Anticipate the possible occurrence of a delirium, certainly if there are prodromes, such as a reversal in the day and night rhythm, disorientation, restlessness and difficulty concentrating and thinking clearly.
Make use of the DOS scale as screening instrument.
Use the DSM-IV-TR criteria for the diagnosis of delirium.
Conduct a careful physical examination in order to identify treatable causes of the delirium; at a minimum, perform the following checks:
- temperature, pulse, blood pressure, skin turgor and respiratory rate
- pupil size, colour of the conjunctiva, skin and lips
- examination of the thorax, especially auscultation and percussion of the lungs
- percussion of the bladder (in order to exclude a full bladder as the cause of the restlessness)
- if needed, a digital rectal toucher (to exclude serious constipation as the cause of the restlessness)
- simple neurological examination (consciousness, signs of meningeal irritation, loss of motor function, reflexes)
Perform additional tests/examination such as urine or blood tests, chest X-ray, CT scan or MRI of the brain, lumbar punction.
Differentiate between a delirium and anxiety, depression, dementia and psychosis.
Think of other causes of restlessness such as a full bladder, constipation, pain that has not been dealt with sufficiently or difficulty breathing or side effects of medication.
Treat precipitating factors; pay particular attention to side effects of medications, withdrawal from medication and/or substances, metabolic abnormalities, infections and dehydration.
Do not confuse restlessness that results from pain with restlessness from a delirium, consider a reduction in the dose of opioids in case of a delirium. If this is not possible: consider opioid rotation (to this end, see the guideline Pain).
Explain the cause of the confusion, the changes in consciousness, cognition and behaviour to the patient and others in the patient's environment.
Ensure the environment is peaceful and provides opportunities for the patient to orientate themselves, talk calmly and clearly, guard the day and night rhythm, prevent the patient from causing themselves or others harm.
Discuss any protective measures that may be required and employ these as sparingly and as shortly as possible and deemed appropriate.
Treat confusion with haloperidol, starting dose 0.5-2 mg oralyl, buccally, intramuscularly, subcutaneously/intravenously, every half hour (with parenteral administration) until there is an effect. Maintenance dose: 1-5 mg/24 hours with a maximum of 10 mg/24 hours (parenteral) and 20 mg/24 hours if administration is oral, lower with elderly patients. As a general rule, haloperidol may be administered once per day for the night after reaching a stable situation. If haloperidol is contraindicated in relation to Parkinson's Disease: administer clozapine, dose: 12.5 mg twice daily.
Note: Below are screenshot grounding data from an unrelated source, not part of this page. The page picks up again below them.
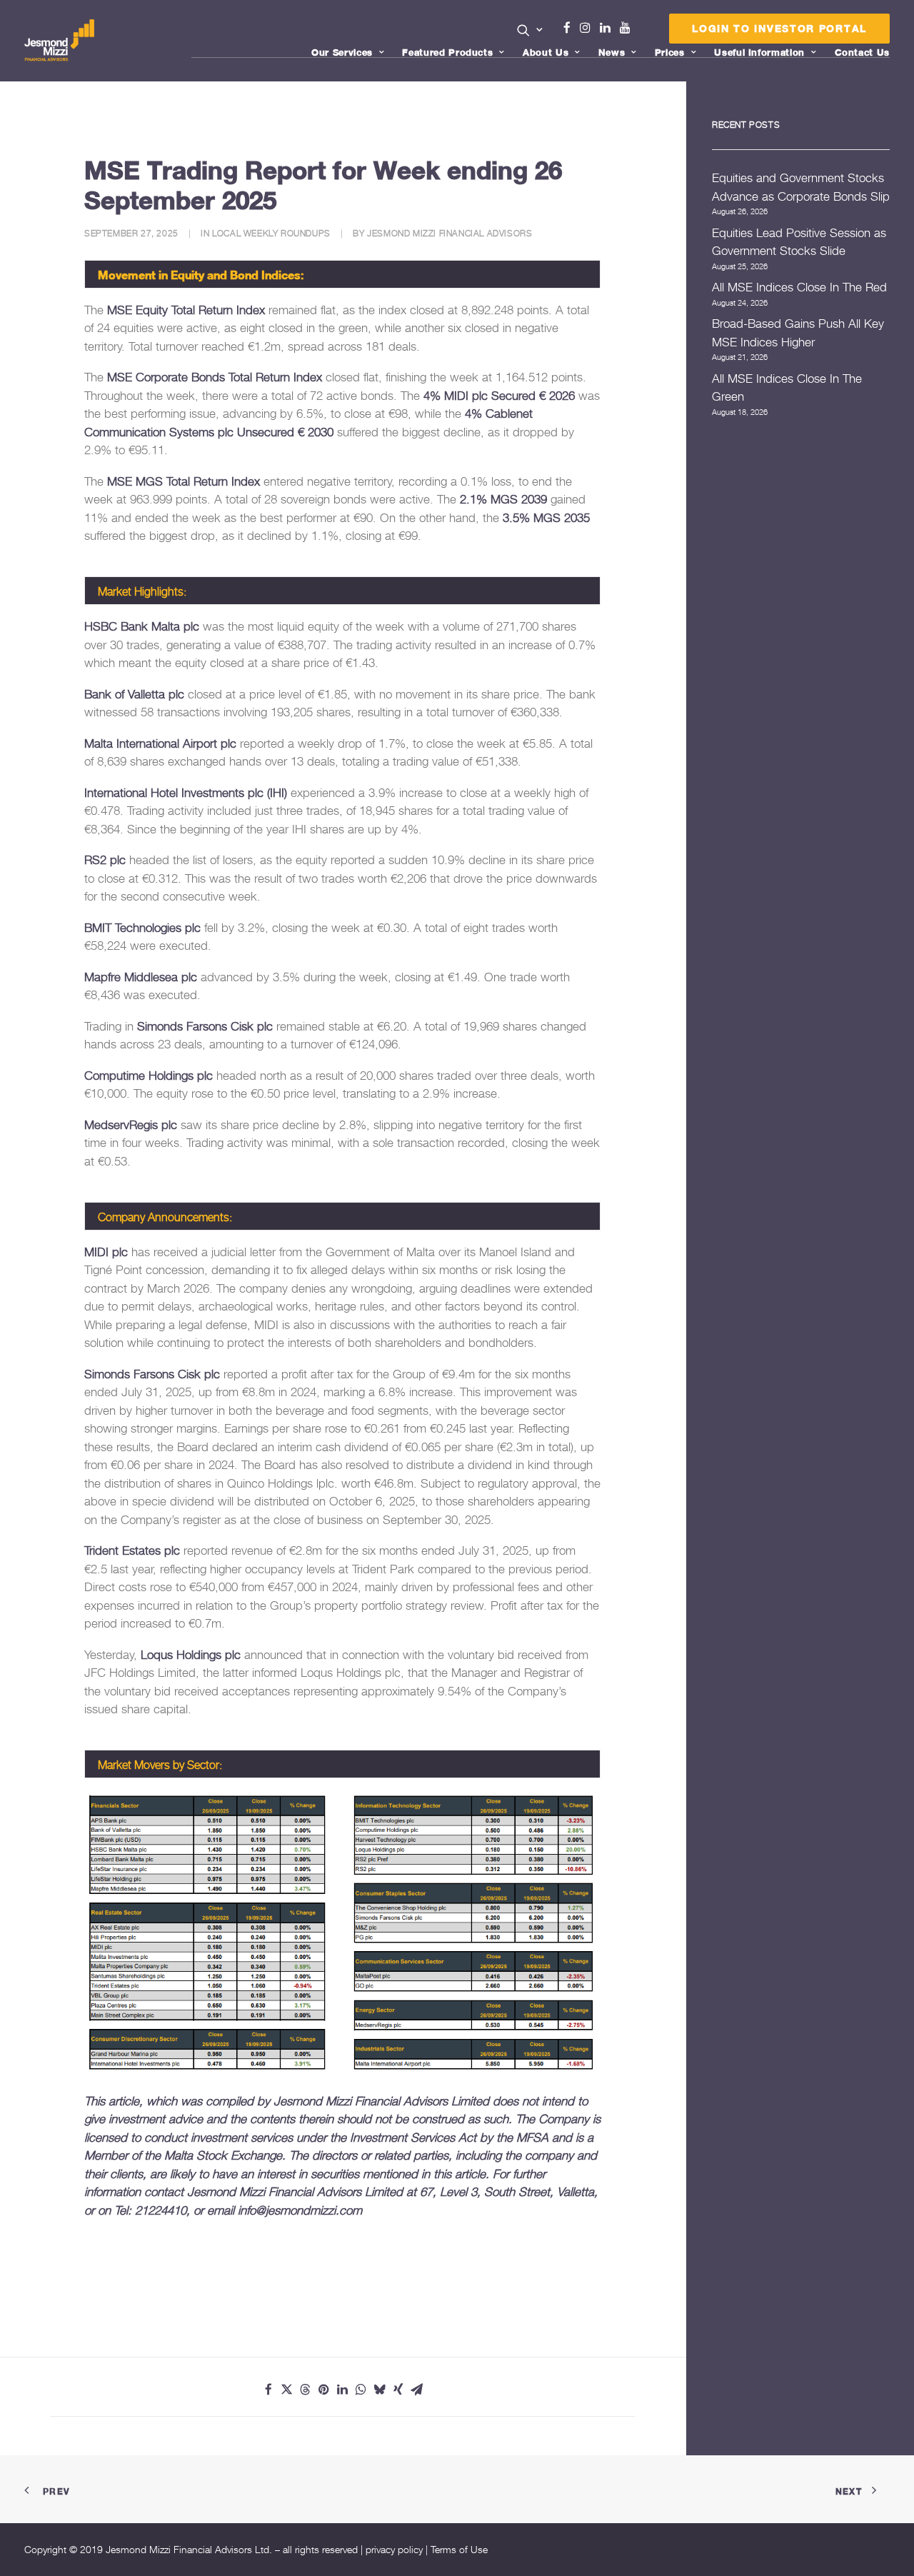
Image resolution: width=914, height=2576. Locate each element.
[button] (530, 30)
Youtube (628, 27)
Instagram (588, 27)
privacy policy (394, 2549)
Aside from antipsychotic drugs, treat any persistent restlessness with lorazepam. 1-4 mg tablet (injection fluid also possible) sublingually every 6 hours; if needed 1-4 mg s.c., i.m. or i.v.
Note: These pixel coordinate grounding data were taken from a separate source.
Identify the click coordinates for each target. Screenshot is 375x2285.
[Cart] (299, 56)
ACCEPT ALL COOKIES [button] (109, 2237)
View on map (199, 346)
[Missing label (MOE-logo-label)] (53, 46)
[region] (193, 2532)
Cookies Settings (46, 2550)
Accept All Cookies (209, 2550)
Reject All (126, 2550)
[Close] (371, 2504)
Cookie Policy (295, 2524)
If there is insufficient effect with haloperidol as specific D2 antagonist after 5-7 days, one of the following alternatives may be tried, because other neurotransmitter systems may also be disturbed with a delirium:
- 2.5-10 mg olanzapine orally 1-2 times daily, or 2.5-5 mg 1-2 times daily i.m.
- 0.5-1 mg risperidone orally twice daily, to a maximum of 2 mg twice per day
- 12.5-50 mg quetiapine orally 1-2 times per day.
- 1.5-3 mg rivastigmine orally twice daily or 4.6 mg/day transdermally
Consider palliative sedation in the case of a refractory delirium.